Probabilistic Graphical Modeling / Network Data Analysis


Developed an analysis model that can be applied to complex link structures through Transfer Path Analysis(TPA) in suspension link units.


Latent graph structure pooling with a hierarchical graph context representation.

In graph data analysis, particularly the graph classification task, a discriminative graph-level representation is significant to improve classification performance. For the performance improvement, recent studies have applied pooling methods to graph neural networks.
However, the existing pooling approaches lose the initial graph structural information when incorporating each node. When a latent structure obtained from the pooling operation is given, the nodes in each latent structure have a different significance compared with the original graph. This structural information discrepancy between initial and latent structures leads to an inadequate graph representation when the existing methods generate the graph result. Motivated by this, we study propose a latent graph structure pooling with a hierarchical graph context representation.

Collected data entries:
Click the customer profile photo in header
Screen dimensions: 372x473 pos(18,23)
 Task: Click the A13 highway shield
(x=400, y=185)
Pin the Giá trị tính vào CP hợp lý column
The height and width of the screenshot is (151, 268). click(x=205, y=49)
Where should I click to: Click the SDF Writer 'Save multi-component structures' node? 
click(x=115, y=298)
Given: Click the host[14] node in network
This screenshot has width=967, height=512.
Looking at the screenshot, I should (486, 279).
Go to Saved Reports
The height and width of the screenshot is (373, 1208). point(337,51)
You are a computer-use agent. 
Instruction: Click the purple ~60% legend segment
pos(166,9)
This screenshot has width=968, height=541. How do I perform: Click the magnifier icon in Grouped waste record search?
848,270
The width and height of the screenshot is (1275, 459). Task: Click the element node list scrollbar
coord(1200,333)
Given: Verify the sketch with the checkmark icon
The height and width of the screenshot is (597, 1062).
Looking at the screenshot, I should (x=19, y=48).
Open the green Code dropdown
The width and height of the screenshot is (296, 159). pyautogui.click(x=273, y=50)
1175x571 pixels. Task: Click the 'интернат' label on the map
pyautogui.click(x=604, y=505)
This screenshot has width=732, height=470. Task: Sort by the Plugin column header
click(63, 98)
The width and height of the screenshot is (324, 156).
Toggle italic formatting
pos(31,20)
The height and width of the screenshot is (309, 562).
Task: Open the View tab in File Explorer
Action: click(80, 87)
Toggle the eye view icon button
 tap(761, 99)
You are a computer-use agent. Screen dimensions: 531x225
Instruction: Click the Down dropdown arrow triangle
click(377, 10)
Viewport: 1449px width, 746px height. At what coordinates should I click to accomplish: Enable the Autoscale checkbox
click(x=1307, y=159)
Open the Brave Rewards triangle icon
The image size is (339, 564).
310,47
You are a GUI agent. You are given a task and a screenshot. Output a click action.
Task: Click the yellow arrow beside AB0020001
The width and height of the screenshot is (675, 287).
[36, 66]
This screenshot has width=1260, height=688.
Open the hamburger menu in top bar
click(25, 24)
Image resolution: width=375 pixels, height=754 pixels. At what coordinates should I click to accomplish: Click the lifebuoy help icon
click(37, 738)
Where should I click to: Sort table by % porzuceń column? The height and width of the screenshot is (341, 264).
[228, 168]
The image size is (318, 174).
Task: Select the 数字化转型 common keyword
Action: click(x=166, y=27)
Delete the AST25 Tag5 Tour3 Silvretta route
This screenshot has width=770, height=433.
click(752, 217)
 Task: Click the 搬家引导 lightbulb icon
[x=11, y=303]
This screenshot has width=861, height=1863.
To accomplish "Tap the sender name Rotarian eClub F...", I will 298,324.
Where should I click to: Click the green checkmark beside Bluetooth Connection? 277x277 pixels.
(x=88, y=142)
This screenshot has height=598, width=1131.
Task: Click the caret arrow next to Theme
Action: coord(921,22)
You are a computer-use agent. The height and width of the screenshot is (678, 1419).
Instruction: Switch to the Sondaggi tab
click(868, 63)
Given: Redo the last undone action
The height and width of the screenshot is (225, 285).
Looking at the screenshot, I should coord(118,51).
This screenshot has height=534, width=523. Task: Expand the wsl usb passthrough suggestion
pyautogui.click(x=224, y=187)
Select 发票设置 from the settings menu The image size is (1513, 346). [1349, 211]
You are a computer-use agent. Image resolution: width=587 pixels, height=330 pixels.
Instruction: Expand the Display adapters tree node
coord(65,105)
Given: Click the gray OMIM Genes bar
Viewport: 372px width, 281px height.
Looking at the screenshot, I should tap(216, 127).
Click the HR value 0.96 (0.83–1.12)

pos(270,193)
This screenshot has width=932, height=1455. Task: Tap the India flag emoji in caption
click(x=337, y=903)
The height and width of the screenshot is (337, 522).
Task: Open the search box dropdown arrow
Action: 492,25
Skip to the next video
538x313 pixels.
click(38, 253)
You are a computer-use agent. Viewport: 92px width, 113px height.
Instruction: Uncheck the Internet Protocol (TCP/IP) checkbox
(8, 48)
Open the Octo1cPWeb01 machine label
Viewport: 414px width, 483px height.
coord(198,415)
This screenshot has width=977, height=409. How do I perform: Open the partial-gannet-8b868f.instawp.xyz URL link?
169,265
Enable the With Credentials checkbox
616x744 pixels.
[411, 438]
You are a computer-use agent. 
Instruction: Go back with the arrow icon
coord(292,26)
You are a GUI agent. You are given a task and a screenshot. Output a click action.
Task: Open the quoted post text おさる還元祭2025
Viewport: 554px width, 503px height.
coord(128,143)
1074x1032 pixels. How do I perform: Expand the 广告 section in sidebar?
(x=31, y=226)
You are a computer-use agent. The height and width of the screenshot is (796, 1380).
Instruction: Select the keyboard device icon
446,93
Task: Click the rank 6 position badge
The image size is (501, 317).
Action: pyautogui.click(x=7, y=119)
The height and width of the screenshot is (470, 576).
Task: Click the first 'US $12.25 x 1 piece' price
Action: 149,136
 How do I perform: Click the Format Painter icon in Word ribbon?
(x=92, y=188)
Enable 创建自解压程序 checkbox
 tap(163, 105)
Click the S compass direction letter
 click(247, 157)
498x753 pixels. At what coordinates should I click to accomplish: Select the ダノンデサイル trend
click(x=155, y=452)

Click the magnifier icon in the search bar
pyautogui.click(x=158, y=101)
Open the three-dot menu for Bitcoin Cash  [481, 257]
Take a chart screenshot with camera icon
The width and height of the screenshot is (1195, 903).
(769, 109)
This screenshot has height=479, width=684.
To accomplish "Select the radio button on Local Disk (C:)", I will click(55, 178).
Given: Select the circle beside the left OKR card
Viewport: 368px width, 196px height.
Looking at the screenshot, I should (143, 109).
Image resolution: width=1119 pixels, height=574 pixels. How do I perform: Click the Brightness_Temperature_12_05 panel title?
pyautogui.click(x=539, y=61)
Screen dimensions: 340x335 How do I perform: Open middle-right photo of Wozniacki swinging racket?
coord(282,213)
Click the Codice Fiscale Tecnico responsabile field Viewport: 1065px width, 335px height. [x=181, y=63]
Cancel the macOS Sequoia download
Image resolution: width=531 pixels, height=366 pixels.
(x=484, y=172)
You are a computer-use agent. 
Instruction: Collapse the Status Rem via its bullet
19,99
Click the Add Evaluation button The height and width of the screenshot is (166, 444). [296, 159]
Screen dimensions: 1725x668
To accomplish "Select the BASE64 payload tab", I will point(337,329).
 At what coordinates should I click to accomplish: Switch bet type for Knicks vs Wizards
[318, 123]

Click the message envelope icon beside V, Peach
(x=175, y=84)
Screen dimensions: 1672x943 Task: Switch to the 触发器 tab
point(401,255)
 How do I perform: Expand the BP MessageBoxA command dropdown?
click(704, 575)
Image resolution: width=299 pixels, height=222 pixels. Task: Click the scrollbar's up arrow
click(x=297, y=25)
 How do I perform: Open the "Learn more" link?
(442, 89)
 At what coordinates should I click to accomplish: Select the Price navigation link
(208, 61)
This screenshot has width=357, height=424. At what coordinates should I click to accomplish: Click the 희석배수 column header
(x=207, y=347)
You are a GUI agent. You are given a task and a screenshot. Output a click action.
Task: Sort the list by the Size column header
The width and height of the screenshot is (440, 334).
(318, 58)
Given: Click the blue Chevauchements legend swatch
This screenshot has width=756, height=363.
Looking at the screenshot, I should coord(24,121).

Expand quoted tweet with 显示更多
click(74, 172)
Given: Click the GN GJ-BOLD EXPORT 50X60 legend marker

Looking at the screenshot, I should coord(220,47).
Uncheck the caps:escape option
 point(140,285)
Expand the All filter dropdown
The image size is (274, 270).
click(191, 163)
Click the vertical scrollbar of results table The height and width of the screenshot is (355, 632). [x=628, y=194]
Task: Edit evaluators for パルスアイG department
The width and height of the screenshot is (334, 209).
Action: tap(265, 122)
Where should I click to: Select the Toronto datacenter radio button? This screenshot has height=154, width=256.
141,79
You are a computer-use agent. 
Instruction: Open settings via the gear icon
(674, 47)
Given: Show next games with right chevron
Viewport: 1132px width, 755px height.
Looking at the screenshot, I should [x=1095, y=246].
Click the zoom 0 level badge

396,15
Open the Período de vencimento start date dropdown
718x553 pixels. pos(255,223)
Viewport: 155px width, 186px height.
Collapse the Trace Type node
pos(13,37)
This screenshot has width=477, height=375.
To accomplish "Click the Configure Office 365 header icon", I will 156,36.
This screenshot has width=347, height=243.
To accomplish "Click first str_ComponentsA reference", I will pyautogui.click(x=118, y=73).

Check your understanding:
**1)** Summarize the research summary in two sentences.
**2)** Rewrite the part of the research summary that opens with the words containing "Developed an analysis" and closes with "pooling with a hierarchical graph context representation.", substituting "multi-level" for "hierarchical".
The listing is separate material from the research summary.

Solutions to the problems:
**1)** The research summary describes an analysis model for complex link structures built on Transfer Path Analysis in suspension link units, and it proposes latent graph structure pooling with a hierarchical graph context representation. This approach addresses the loss of initial graph structural information in existing pooling methods for graph neural networks, a discrepancy between initial and latent structures that leads to inadequate graph representations.

**2)**
Developed an analysis model that can be applied to complex link structures through Transfer Path Analysis(TPA) in suspension link units.


Latent graph structure pooling with a multi-level graph context representation.